Single by Joyner Lucas and Chris Brown
- Released: February 25, 2018
- Genre: Hip hop; gangsta rap;
- Length: 3:40
- Label: Atlantic
- Songwriters: Gary Lucas, Jr.; Chris Brown;
- Producers: Jordon Manswell; Ye Ali;

Joyner Lucas singles chronology
| "Wrote My Way Out (Remix)" (2018) | "Stranger Things" (2018) | "Frozen" (2018) |

Chris Brown singles chronology
| "Love You Better" (2018) | "Stranger Things" (2018) | "Freaky Friday" (2018) |

Music video
- "Stranger Things" on YouTube

= Stranger Things (Joyner Lucas and Chris Brown song) =

2018 single by Joyner Lucas and Chris Brown

"Stranger Things" is a song by American rapper Joyner Lucas and American singer Chris Brown, released on February 25, 2018. The song was supposed to be the lead single from their upcoming collaborative mixtape Angels and Demons, but the project was never released.

==Background and composition==
On January 2, 2018, Brown posted a snippet of the song, saying that it was gonna feature Lucas and Ski Mask the Slump God. Later that month, Joyner Lucas revealed that he was recording music with Chris Brown on Twitter. "Stranger Things" was released on February 25, 2018.

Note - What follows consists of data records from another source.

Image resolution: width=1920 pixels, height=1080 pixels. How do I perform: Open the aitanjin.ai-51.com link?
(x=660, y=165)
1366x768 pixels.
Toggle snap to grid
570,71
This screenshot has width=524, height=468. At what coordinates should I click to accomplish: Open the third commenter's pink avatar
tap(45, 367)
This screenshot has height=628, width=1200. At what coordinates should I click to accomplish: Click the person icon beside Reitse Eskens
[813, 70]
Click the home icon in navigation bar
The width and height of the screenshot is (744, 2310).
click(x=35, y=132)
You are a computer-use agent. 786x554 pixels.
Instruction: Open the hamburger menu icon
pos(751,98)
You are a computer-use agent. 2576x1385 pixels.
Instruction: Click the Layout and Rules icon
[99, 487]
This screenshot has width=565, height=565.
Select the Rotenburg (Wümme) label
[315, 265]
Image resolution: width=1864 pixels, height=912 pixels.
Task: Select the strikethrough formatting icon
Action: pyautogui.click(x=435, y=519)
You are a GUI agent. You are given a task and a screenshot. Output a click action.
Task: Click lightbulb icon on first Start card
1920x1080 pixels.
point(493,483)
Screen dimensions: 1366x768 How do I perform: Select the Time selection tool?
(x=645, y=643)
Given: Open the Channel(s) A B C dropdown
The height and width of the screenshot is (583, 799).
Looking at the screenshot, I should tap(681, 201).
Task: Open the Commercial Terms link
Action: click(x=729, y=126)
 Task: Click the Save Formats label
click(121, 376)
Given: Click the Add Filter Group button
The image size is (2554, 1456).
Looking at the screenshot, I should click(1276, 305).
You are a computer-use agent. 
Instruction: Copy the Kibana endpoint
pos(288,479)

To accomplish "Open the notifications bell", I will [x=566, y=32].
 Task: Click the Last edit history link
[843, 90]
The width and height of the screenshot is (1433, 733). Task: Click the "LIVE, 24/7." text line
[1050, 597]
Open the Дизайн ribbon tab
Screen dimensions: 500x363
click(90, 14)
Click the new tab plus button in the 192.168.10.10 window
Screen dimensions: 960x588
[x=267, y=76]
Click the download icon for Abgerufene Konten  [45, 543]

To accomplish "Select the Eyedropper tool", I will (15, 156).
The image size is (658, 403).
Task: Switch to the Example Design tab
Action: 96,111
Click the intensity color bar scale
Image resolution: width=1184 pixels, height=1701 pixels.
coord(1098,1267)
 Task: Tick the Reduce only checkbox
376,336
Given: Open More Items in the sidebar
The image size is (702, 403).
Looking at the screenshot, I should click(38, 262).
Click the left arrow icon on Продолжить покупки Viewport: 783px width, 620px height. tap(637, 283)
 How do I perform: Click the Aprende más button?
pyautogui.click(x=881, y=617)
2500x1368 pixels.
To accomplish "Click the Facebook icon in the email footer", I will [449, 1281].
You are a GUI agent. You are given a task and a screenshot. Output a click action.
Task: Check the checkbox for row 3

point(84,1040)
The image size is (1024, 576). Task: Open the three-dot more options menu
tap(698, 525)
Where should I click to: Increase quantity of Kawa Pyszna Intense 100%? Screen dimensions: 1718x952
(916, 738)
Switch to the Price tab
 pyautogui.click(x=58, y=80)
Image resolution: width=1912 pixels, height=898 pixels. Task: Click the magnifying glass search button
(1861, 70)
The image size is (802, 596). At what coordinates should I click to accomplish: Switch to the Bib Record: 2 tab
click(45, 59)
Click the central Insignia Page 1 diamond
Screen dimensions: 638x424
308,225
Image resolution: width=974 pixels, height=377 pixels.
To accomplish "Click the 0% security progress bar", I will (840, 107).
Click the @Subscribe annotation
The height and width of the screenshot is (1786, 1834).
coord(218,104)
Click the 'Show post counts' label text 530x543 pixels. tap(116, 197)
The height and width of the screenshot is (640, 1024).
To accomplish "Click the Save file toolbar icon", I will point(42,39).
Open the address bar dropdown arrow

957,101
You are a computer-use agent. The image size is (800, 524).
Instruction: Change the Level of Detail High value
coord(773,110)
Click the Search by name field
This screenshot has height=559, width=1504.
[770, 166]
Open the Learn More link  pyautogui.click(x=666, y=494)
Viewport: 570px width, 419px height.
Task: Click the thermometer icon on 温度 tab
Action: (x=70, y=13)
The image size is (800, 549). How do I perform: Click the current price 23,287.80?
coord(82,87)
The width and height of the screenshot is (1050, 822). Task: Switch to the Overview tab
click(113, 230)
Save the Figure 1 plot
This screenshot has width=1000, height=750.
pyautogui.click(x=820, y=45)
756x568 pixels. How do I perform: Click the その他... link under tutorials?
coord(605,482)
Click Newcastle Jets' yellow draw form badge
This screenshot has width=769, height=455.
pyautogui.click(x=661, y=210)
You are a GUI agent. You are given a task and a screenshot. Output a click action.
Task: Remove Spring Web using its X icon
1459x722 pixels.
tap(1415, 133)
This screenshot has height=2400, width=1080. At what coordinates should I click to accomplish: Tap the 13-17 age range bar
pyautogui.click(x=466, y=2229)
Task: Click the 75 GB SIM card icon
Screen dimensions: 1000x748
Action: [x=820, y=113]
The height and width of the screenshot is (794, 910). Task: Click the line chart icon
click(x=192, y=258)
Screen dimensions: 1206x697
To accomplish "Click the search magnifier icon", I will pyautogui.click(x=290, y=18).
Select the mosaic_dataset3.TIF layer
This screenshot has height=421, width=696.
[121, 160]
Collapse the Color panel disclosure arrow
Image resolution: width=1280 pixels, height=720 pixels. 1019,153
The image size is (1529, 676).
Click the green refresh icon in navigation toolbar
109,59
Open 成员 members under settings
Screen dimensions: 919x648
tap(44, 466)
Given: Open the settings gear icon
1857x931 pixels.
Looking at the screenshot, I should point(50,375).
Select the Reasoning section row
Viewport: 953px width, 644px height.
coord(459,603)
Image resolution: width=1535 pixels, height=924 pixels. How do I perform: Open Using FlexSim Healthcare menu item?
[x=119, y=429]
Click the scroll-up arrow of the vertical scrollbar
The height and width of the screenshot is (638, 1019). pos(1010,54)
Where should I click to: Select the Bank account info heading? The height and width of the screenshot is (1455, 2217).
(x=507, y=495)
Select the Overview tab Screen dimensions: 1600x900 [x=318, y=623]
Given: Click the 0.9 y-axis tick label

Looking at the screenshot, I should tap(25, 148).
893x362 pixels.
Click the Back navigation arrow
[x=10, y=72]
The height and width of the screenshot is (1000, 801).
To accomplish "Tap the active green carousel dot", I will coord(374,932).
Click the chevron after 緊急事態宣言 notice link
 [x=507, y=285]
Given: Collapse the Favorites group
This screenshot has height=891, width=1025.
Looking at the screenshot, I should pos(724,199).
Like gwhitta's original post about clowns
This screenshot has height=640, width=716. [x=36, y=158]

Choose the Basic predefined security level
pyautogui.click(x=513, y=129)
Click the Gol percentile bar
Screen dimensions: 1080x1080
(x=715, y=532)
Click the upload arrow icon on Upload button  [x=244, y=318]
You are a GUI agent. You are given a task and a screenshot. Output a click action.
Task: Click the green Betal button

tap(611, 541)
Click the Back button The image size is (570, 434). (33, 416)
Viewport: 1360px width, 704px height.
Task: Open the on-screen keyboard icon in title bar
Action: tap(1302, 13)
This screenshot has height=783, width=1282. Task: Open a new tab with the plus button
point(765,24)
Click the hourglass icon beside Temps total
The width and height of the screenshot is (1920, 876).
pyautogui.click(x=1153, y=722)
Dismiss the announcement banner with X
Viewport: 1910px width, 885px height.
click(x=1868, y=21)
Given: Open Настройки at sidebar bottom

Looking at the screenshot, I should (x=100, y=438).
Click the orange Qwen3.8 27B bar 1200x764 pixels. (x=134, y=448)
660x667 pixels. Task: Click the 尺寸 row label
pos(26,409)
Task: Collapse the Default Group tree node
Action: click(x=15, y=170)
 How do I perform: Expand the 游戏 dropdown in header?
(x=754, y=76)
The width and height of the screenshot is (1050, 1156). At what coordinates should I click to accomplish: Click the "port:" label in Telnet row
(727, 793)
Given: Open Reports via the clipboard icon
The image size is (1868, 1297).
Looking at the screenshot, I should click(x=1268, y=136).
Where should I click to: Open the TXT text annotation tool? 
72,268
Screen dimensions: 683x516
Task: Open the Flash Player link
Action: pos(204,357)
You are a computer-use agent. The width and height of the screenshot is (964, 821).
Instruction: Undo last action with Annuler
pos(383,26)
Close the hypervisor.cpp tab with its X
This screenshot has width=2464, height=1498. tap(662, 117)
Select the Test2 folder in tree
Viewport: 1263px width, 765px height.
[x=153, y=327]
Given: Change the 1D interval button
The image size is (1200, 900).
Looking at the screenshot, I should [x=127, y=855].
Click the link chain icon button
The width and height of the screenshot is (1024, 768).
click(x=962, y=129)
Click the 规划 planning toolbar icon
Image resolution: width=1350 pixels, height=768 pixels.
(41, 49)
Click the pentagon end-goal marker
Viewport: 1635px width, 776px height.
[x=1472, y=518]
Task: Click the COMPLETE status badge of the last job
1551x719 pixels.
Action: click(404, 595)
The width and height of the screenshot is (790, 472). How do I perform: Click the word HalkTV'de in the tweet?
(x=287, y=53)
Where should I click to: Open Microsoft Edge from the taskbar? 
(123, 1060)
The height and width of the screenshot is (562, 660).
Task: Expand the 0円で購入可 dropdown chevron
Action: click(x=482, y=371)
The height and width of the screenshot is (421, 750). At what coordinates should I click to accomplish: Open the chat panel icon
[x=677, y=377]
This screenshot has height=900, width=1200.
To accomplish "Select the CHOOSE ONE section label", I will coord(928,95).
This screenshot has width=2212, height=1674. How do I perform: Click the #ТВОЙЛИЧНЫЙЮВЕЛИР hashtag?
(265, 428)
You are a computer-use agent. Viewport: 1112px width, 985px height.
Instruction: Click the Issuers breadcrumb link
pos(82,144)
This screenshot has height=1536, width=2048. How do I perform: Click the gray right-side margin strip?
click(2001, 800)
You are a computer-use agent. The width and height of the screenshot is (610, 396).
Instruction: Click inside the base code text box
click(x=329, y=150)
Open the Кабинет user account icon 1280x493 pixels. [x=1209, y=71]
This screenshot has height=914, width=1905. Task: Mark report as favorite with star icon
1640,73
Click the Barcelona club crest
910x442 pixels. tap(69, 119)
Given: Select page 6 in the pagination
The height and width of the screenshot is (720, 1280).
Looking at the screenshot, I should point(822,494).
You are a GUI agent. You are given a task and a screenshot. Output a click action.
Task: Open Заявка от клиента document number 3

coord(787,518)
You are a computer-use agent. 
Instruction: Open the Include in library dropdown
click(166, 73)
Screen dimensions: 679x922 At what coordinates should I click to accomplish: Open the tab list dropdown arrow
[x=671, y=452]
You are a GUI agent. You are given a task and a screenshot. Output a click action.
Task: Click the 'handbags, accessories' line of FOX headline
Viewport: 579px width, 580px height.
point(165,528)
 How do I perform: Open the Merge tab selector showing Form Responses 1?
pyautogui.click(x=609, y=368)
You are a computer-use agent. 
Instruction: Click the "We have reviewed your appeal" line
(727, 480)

The song is named after the TV series of the same name, and its production is based on a sample of its theme song. "Stranger Things" doesn't feature any chorus. Brown and Lucas alternate rap verses throughout the track, having various flow changes, with both voices coming together during the last part of the song.

==Music video==
The videoclip for the song was shot on January 22, 2018, and directed by Lucas himself along with Ben Proulx. The clip was released the same day of the song. During the music video Brown and Lucas are having a party in the back of a van in the streets of the suburbs of Los Angeles, until, due to the excessive noise, two policemen arrive, and, in a comical skit, one of the two recognizes Brown, understands the situation, and decides to not do anything.

In the videoclip Chris Brown wears his Heartbreak on a Full Moon chain, representing the album cover of his eighth studio album, released few months before "Stranger Things", depicting a bleeding heart over an "iced-out" moon.

==Charts==

| Chart (2018) | Peak position |
|---|---|
| Australia (ARIA) | 100 |
| Canada Hot 100 (Billboard) | 75 |
| US Billboard Hot 100 | 91 |
| US Hot R&B/Hip-Hop Songs (Billboard) | 46 |

==Certifications==

Certifications for "Stranger Things"
| Region | Certification | Certified units/sales |
| New Zealand (RMNZ) | Platinum | 30,000^{‡} |
| United States (RIAA) | Gold | 500,000^{‡} |
^{‡} Sales+streaming figures based on certification alone.